Sous couvert d'humour, dans mes soirées post-it, je n'ai pas ce moment de flottement erratique où je me demande "mais qui il est en fait ?". L'erreur 404. Le blue screen of death de mon cerveau. Ce moment qui me fait souvent partir en courant et qui gâche la soirée de la personne qui aura couru après moi. 

Oui, les filles, les gars, se faire courir après est largement overrated.  
Enfin, si vous êtes aussi angoissée que moi à l'idée de rendre la vie des autres moins bien par votre unique présence.

Et oui, quand je bloque sur vous, ce n'est pas parce que je veux votre corps/votre âme/votre bouteille (enfin si, peut-être), c'est parce que je me demande : "qui es-tu pour moi ? que seras-tu pour moi ? pourquoi es-tu dans ma vie ?". 

La réponse se limite souvent à un prénom, une vague occupation professionnelle, quant au "quand", c'est souvent "plus rien dans 3 mois" et enfin "pourquoi ?" : un hasard pur et simple.

Non, la question qui reste le plus en suspend est "...pourquoi es-tu resté ?". 

Ceux qui me plaisent le plus sont ceux qui restent. C'est rare ceux qui restent.

Alors oui, passer à côté de quelqu'un et lui coller un post-it sur le poitrail l'air de rien est un moyen pour moi de trouver calmement des réponses à mes questions. A me forger ma propre vérité, vérité de consolation, mais vérité quand même. C'est surtout un moyen de vous dire ce que vous êtes pour moi sans tomber dans le larmoyant "mais tu sais biiien que je t'adoooore" que vous prenez toujours - si - comme un boulet que j'attache à votre cheville. 

Et puis un post-it ça n'est jamais assimilé à une tentative de drague. 
(A part dans Grey's anatomy mais passons.)

En ce moment, et depuis plus d'un an, j'aimerais coller un post-it sur le blog d'un garçon à qui je parle de temps en temps, un possesseur de vérité, une des rares personnes qui me fasse sourire à chaque fois qu'elle m'adresse la parole - d'un sourire qui vient du ventre, un être de lumière(s), de petits riens et de bonheur. Un garçon à qui je parle peu parce que j'aurais peur de perturber son monde avec mes tempêtes, mes trous noirs et mon néant. 
L'inverse de moi. 
J'aimerais coller un post-it sur son blog qui dirait "tu as du talent". Juste pour qu'il le sache. 

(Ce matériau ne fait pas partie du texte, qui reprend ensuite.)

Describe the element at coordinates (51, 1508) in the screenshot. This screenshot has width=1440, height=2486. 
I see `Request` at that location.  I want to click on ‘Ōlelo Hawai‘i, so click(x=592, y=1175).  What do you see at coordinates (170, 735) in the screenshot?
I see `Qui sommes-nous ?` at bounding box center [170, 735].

Même si c'est ma vérité, c'est une vérité quand même.

dimanche 9 octobre 2011

Volatile Times


Pendant mes années de solitude, quelques garçons m'ont beaucoup aidé.
Ces garçons écrivaient leurs chansons comme j'écrivais mon blog et, malgré les kilomètres, les années, les drogues et le rock&roll, vous vivions à peu près la même chose. 

Il y avait Beckett. 
William "Bill" Eugene Beckett. Frontman de The Academy is. Gentillet groupe de punk-rock de Chicago.
Littéraire averti. Amoureux fidèle. Joli gueule s'il en est.


J'ai rebattu les oreilles de tout le monde avec lui, j'ai même pris des ciseaux et me suis coupée les cheveux comme lui : Beckett a été ma dernière teenage idol. 

Aujourd'hui, il a annoncé sur son blog la séparation du groupe, - qui ne faisait plus rien de bon depuis Santi, petit bijou pop méconnu.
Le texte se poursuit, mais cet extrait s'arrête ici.